The traffic light is also concerned: In addition to the incorrectly recorded climate protection funds, the use of loans over 45 billion euros could also have violated the constitution. The traffic light used the money in 2023 to curb energy prices and to support flood victims, but the loans were taken out in 2022. That year the debt brake was officially suspended.

For the coming year, the finance minister indicates, the debt brake will be adhered to and no new emergency will be decided. They want to invest and implement important traffic light projects, but the government has to “deprioritize” others, he said. Lindner does not want to take on new debt simply because the interest rates are currently too high. “We would rather spend money on the future than on interest,” said Lindner.

The Union parliamentary group vice-president and budget politician Mathias Middelberg attested that Lindner at least had “hints of insight”, but otherwise criticized what he saw as incorrect booking practices with regard to the additional pots for the traffic lights. The Chancellor’s argument that the Federal Constitutional Court’s decision affects not only the current government, but also previous governments is not valid. For example, the grand coalition’s Corona aid was always aimed at a specific year, as Karlsruhe is now demanding. “They booked differently,” said Middelberg.

The traffic light had already written the constitutional breach into the coalition agreement in order to tell the “fairy tale of the Iron Christian”, who believes that he can comply with the debt brake by all means and at the same time satisfy the spending wishes of the Greens in terms of climate protection and those of the SPD in terms of social spending. “We are only coming together here because we have to repair your breach of the constitution,” said Middelberg.

What will happen next in 2024 is still completely unclear

The traffic light factions probably don’t have to fear a lawsuit for the supplementary budget for 2023 and the renewed emergency situation. CDU leader Friedrich Merz announced this.
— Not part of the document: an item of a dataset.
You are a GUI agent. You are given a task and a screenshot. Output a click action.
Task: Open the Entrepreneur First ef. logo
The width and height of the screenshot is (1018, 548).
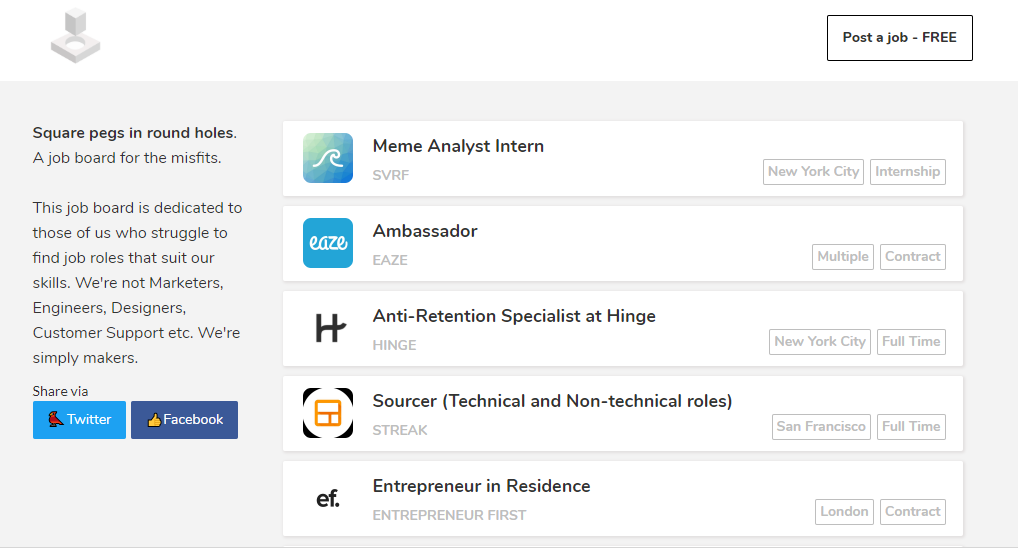click(328, 498)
However, legal trouble could threaten again in 2024, as there are still many question marks for the coming year.

The FDP has made it clear several times that it wants to comply with the debt brake. Finance Minister Lindner announced that 17 billion euros were missing that would have to be saved in 2024. The Greens and SPD would like to abolish or at least reform the debt brake so that higher investments would be possible. Meanwhile, the leaders of the Union are trying to appear united and advocate for the debt brake. However, some CDU prime ministers have already signaled that they too can imagine reform. Berlin’s Governing Mayor Kai Wegner criticized the brakes most clearly – for which he received clear criticism from Merz in the Bundestag.